Si vedano i post del 6 novembre e del 15 novembre 2011: c’era da temere soprattutto il condizionamento di Berlusconi sulla maggioranza, le riforme costituzionali che si minacciavano, il potere di ricatto del despota fallito. Per fortuna le cose sono andate molto meglio di quanto si potesse sperare: data la certezza della sua sconfitta ad eventuali elezioni, quel potere di ricatto è evaporato, le temibili riforme costituzionali sono svanite nel nulla, gli attacchi legislativi alla giustizia pure, e i danni causati da Berlusconi e dai suoi compari si sono limitati ad alcuni vistosi peggioramenti alla manovra finanziaria, tutti a favore dei privilegiati.
Che giudizio dare del governo Monti? Sui contenuti della sua manovra c’è naturalmente molto da ridire. La distribuzione dei sacrifici è stata tutt’altro che equa e le ristrettezza in cui tante famiglie si ritrovano a causa di provvedimenti altamente discutibili si sarebbero in parte potute evitare. Ma questo si può imputare solo in parte alla volontà dell’esecutivo, in parte maggiore al ruolo della destra in parlamento. Sulla qualità della manovra, peraltro, almeno un punto merita encomio, ossia la rinuncia ad alcune delle deprecabilissime misure previste dalla delega in materia assistenziale voluta a suo tempo da Berlusconi.
Poco si può eccepire, invece, sulla necessità di una manovra di questa portata sul piano quantitativo. Non perché essa fosse intrinsecamente inevitabile, ma perché l’attuale assetto dei mercati finanziari, che è tutt’altro che necessario, la rendeva assolutamente inevitabile.
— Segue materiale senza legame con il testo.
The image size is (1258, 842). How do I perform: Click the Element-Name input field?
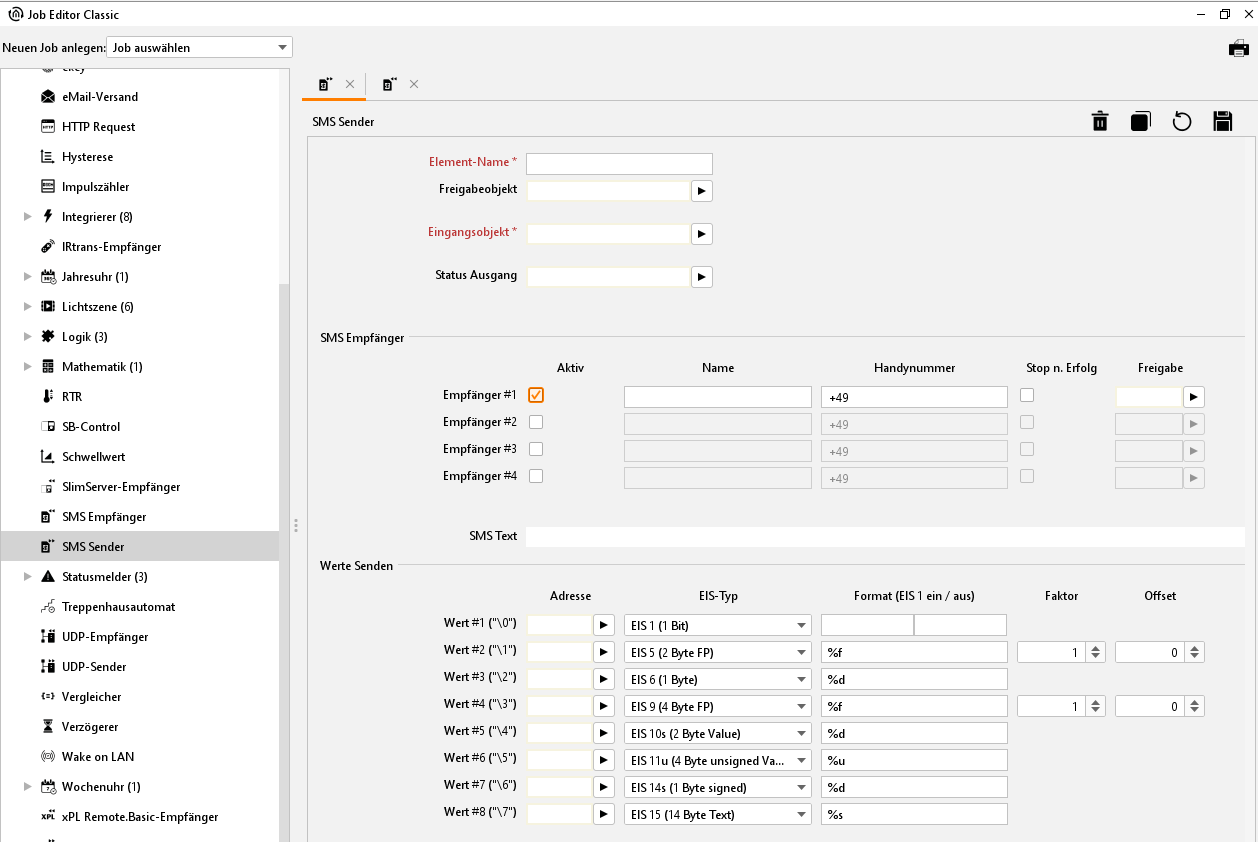pyautogui.click(x=619, y=164)
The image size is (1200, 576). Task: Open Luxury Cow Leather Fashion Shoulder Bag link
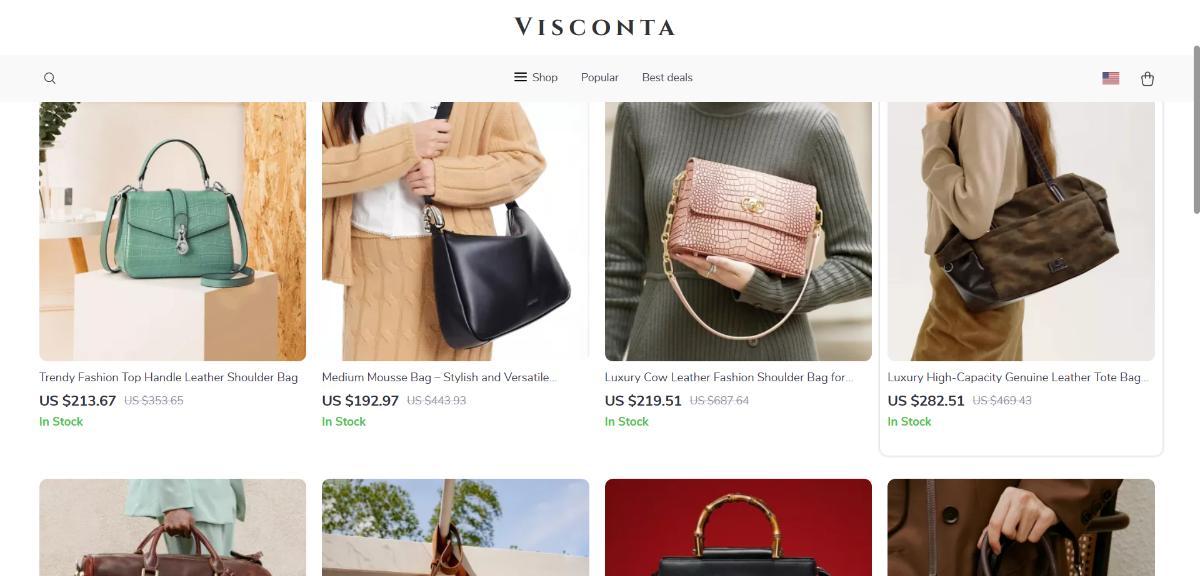click(x=729, y=377)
Poiché è la finanza che comanda ai governi, Monti, sul piano quantitativo, non aveva altra scelta.
Anzi, bisogna riconoscergli un grandissimo merito, che non gli è stato finora riconosciuto adeguatamente. E che è un suo merito del tutto personale: quello di aver dichiarato chiuso fin dal dicembre scorso il capitolo delle misure di austerità, costringendo l’Europa intera a spostare l’attenzione dapprima sulla crescita e poi, a partire dalla scorsa primavera, sul punto centrale, l’arma fatale in mano ai mercati, ossia il livello dei tassi sul debito e dello spread sui Bund tedeschi, aprendo la strada alla decisiva “conversione” di Mario Draghi ai primi d’agosto. Pochi si rendono conto di quanto sia stata audace e sofisticatamente accorta questa operazione di Mario Monti, alla quale dobbiamo, in buona sostanza, la provvisoria salvezza dell’Italia. Pochi si rendono conto che pochi altri al mondo avrebbero potuto condurre in porto con successo una simile inversione di rotta. Le logiche e le leve su cui si muovono i mercati finanziari sono in larga parte occulte e difficilmente decifrabili ai più. Ben pochi politici italiani sono in grado di padroneggiarle. Ci voleva un personaggio come Monti, che fa parte di quei pochi (qualche centinaio di persone in tutto il mondo) che le conoscono fino in fondo dall’interno ai più alti livelli, per riuscire a vincere una simile difficilissima partita.
Ora il guaio è che la partita non è chiusa. La guerra contro l’Italia del partito di Jens Weidmann, e degli americani che lo appoggiano, è tutt’altro che conclusa e non lo sarà di qui alle elezioni di aprile. Dunque levare di mezzo Monti sarebbe una mossa avventatissima, che rischierebbe di scatenare ipso facto un gigantesco attacco speculativo contro l’Italia. Lui, naturalmente, lo sa bene, ed è proprio per questo che ha dichiarato la sua disponibilità proprio a New York, e proprio al Council on Foreign Relations.
E’ per questo che, fatti i conti, è probabile che a Monti segua Monti. Perché chi comanda in Italia non è il popolo italiano, ma la mano di ferro dei mercati.
Naturalmente questo non ci piace. Preferiremmo tutt’altro governo. Ma finché dura la dittatura del capitale finanziario, il massimo che possiamo sperare è che il prossimo governo, di Monti o con Monti che sia, abbia un’altra maggioranza, che gli consenta di somigliare più ad un Hollande che ad un Blair o a una Thatcher. Questo non è impossibile, anche se certamente non è facile. Ma dato che abbiamo già assistito ad un mezzo miracolo, non possiamo escludere che ne arrivi un altro mezzo.